Site information
- Type: flatland-style Japanese castle
- Open to the public: no faciities
- Condition: Ruins

Location
- Jinnouchi Castle Jinnouchi Castle
- Coordinates: 32°38′58″N 130°48′58″E﻿ / ﻿32.64944°N 130.81611°E

Site history
- Built by: Konishi Yukinaga

= Jinnouchi Castle =

Jinnouchi Castle (陣ノ内城, Jinnouchi-jō) was a flatlands-style Japanese castle located in the Nishikatahonjō neighborhood of the town of Kōsa, Kumamoto Prefecture, Japan. The ruins were designated a National Historic Site in 2021.

==History==
Jinnouchi Castle was constructed in 1588 by Konishi Yukinaga, who has been assigned the southern half of Higo Province by Toyotomi Hideyoshi.

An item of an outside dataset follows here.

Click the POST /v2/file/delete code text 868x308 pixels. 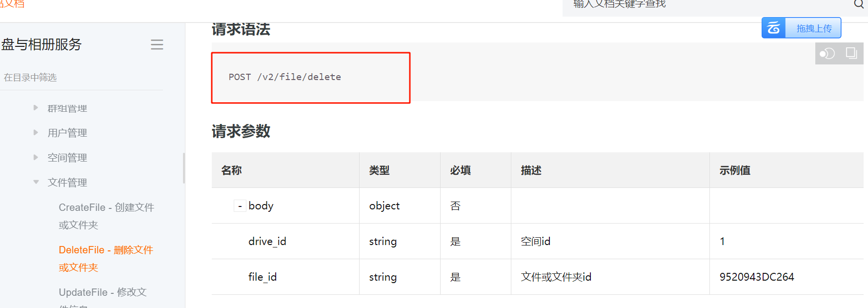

Based on historical documents from the mid-Edo period, the castle was believed to have been the site of the "Jinnouchi-kan" residence of Aso Daigūji (Grand Priests) of Aso Shrine and the rulers of Higo Province since the Kofun period.

Subsequent research into related historical documents has cast some doubt of this theory, and the name was changed officially changed to "castle ruins."

Archaeological excavations have found shards of imported ceramics from the Kamakura and early Muromachi period, hinting that Konishi Yukinaga built the castle on the site of the Aso clan's stronghold.

== Layout ==
The castle was built at a strategic location for land and water transportation on flat ground approximately 100 meters above sea level, overlooking the Midorigawa River and the surrounding plains. The moat and earthworks along its interior remain clearly visible.

Excavations have revealed that the castle stretched over 210 meters east-to-west and over 190 meters north-to-south. The castle was originally a square structure with gates on the northwest and southeast.

== Access ==
The castle site is approximately 1.6 kilometers east of the Kōsa Town Hall, and 17.2 kilometers east of Matsubase Station on the JR Kyushu Kagoshima Main Line.

==See also==
- List of Historic Sites of Japan (Kumamoto)

== Literature ==
- Schmorleitz, Morton S. (1974). "Castles in Japan"
- Motoo, Hinago (1986). "Japanese Castles"
- Turnbull, Stephen (2003). "Japanese Castles 1540-1640"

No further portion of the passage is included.